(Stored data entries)
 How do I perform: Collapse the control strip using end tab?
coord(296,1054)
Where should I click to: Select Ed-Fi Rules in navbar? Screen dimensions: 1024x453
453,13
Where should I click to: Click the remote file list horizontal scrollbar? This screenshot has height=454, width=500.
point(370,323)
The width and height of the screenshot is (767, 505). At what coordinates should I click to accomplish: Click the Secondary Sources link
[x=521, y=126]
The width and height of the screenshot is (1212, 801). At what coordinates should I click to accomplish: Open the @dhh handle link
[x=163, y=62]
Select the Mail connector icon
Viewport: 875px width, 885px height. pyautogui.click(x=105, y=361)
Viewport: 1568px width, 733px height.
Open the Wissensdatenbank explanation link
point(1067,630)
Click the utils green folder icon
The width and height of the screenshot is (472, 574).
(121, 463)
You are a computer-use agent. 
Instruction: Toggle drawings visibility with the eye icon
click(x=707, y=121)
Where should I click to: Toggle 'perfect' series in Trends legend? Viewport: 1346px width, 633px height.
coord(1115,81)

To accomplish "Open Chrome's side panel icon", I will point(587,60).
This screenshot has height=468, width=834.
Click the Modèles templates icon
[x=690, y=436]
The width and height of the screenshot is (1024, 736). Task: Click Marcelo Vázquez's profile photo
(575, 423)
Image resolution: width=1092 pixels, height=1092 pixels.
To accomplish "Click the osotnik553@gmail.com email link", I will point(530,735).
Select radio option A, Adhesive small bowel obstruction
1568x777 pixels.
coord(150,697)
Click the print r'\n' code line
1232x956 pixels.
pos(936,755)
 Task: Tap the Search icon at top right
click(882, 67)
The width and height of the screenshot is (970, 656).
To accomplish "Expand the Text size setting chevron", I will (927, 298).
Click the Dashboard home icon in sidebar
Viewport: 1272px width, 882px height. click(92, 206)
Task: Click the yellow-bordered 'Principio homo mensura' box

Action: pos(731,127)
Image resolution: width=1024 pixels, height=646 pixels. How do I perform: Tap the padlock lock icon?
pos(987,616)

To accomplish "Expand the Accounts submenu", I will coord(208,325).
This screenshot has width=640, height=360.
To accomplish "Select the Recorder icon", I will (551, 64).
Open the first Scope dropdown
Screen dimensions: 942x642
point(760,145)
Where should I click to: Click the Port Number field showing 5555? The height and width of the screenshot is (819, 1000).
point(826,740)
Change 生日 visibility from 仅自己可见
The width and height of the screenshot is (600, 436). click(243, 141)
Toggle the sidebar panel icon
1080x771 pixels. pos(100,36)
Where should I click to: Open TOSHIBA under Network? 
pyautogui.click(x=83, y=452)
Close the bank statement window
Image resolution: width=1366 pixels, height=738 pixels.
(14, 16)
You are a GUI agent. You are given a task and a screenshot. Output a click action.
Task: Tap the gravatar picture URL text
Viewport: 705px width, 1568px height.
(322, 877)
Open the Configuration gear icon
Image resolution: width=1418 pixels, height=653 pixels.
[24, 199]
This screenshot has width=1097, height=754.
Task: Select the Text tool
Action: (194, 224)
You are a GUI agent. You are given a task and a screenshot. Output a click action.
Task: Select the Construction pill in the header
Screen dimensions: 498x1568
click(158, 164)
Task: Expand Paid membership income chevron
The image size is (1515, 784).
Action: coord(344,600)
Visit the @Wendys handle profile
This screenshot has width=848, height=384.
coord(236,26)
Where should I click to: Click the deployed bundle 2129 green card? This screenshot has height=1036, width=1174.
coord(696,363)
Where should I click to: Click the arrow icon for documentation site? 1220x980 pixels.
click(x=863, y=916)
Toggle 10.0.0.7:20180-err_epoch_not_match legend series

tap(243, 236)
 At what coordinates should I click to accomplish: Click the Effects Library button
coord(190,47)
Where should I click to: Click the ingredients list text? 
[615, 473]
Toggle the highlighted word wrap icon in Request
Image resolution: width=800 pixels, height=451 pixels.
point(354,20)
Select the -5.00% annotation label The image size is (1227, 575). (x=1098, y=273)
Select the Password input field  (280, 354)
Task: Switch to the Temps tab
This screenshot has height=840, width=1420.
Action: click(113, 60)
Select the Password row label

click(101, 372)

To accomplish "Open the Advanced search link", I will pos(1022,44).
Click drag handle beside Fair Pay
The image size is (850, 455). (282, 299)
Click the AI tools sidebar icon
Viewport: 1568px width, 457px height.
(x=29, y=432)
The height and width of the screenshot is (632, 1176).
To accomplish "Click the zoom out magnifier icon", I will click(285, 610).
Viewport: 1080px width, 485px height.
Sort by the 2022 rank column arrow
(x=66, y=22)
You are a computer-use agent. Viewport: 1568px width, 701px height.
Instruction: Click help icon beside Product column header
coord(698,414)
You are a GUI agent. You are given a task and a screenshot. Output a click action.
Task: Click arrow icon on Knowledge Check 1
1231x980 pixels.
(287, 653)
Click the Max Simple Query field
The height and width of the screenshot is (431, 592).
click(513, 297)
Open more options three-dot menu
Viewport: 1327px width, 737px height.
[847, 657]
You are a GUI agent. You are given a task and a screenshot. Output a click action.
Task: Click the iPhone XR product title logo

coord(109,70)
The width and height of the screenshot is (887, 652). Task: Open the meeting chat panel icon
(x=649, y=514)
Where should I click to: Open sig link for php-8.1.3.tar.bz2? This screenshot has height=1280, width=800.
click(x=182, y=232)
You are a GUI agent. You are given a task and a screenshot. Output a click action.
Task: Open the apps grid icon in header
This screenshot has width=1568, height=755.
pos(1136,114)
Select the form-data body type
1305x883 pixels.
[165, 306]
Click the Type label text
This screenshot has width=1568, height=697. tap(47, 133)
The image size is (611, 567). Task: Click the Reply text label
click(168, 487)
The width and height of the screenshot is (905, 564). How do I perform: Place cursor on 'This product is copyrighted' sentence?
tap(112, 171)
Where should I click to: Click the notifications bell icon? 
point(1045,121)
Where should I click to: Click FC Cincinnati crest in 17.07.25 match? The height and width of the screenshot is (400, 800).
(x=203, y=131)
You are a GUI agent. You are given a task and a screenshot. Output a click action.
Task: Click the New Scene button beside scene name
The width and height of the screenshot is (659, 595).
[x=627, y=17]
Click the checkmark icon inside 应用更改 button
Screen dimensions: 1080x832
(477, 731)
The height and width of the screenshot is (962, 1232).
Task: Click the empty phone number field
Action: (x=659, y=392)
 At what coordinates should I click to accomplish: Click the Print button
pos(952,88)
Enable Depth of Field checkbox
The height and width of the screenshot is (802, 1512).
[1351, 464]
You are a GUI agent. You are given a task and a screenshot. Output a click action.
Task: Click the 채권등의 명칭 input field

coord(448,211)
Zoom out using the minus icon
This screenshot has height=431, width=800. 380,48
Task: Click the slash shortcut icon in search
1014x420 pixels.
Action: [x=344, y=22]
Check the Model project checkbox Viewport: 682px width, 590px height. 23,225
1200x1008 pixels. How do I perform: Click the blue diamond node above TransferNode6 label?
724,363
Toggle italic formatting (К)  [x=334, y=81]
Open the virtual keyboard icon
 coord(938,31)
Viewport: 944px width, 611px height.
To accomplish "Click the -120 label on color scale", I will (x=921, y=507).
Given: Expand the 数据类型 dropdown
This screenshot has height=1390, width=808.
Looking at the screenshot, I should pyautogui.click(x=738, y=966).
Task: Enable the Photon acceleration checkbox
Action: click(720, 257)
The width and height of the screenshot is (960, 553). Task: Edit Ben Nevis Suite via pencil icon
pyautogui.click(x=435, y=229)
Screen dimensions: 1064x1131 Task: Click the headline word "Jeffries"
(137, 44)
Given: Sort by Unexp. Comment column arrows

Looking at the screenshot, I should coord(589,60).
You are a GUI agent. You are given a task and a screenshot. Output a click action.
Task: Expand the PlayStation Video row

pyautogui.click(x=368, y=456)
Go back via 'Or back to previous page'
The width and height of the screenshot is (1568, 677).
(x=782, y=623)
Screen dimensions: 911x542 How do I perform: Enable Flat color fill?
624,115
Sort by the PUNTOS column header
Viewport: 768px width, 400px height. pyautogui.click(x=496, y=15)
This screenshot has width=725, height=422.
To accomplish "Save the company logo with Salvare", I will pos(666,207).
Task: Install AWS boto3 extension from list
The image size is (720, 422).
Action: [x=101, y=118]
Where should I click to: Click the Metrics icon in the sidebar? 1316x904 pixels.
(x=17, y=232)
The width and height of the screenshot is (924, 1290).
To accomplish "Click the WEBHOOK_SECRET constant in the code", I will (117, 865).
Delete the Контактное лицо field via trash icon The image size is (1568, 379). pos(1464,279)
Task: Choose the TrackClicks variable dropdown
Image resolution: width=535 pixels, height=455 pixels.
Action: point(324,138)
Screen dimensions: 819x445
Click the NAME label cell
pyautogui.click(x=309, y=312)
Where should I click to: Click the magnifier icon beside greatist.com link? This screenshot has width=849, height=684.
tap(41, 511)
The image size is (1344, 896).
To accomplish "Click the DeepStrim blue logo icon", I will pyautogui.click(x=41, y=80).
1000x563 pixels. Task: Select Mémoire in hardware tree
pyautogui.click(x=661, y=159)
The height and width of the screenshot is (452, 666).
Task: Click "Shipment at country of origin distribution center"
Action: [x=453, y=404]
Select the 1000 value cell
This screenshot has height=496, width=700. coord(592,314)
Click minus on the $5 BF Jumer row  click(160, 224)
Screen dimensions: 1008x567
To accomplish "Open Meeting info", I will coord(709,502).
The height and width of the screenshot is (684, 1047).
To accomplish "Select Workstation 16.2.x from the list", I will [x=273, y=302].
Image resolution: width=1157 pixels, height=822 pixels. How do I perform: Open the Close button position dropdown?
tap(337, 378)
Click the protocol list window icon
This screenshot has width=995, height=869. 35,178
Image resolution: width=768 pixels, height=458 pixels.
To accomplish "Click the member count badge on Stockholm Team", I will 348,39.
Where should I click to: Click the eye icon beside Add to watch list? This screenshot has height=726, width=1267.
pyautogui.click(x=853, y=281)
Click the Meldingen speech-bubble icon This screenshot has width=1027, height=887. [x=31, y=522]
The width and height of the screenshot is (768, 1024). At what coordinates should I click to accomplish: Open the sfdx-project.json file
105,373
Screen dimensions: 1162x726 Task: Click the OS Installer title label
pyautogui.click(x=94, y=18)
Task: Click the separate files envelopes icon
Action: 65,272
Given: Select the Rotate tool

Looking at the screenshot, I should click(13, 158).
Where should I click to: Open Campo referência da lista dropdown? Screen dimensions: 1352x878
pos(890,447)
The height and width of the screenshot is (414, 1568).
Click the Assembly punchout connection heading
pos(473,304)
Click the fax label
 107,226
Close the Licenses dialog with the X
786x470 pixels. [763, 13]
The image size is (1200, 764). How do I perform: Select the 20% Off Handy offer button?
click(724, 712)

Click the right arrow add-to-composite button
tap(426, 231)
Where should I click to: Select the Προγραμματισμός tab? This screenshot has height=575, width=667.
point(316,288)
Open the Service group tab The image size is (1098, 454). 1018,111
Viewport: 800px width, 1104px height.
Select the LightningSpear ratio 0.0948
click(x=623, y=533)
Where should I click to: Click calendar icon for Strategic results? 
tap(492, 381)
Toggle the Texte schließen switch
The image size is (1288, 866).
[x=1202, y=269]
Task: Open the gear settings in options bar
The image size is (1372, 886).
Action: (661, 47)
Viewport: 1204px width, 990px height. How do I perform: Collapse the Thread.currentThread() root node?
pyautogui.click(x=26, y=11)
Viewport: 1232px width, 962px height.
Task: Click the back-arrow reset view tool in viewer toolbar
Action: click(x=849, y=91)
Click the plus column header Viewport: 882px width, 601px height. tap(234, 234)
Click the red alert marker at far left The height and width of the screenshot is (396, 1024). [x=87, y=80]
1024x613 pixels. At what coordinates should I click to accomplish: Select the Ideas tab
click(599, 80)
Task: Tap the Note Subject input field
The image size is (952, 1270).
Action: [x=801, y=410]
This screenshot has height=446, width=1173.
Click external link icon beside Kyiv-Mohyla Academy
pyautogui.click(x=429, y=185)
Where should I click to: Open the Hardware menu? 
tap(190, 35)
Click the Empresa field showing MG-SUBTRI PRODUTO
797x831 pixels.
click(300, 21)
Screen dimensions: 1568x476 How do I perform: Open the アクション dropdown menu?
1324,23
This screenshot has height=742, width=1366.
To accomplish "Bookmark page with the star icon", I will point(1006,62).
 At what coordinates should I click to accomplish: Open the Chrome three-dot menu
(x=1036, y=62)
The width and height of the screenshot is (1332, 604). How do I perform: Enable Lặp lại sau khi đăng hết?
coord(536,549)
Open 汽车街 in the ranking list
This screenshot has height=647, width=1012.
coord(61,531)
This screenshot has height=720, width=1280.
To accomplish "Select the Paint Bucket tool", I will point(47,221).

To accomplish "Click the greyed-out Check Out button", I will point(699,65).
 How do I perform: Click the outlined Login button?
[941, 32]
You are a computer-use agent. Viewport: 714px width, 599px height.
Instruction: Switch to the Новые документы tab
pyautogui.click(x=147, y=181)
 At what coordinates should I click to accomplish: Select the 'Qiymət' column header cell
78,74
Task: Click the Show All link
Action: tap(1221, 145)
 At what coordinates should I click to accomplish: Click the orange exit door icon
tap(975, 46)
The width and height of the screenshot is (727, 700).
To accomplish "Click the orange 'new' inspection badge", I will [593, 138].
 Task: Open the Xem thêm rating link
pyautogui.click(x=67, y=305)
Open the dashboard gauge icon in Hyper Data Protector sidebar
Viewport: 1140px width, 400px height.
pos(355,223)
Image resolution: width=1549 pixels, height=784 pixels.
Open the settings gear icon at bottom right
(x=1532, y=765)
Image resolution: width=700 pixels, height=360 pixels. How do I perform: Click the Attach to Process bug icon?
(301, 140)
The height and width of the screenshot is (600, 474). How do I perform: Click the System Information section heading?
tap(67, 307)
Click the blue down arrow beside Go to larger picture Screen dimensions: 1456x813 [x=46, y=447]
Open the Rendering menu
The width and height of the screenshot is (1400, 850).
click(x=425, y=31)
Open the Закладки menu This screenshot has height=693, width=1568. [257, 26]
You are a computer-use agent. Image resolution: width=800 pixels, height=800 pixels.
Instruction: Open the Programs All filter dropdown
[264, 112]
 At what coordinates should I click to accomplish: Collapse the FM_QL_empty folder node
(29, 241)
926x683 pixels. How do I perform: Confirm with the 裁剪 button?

» **WHAT YOU SHOULD DO**:
Filter the entries above down to the lines that hold the word "options", and copy those lines.

» **ANSWER SECTION**:
Open more options three-dot menu
Task: Open the gear settings in options bar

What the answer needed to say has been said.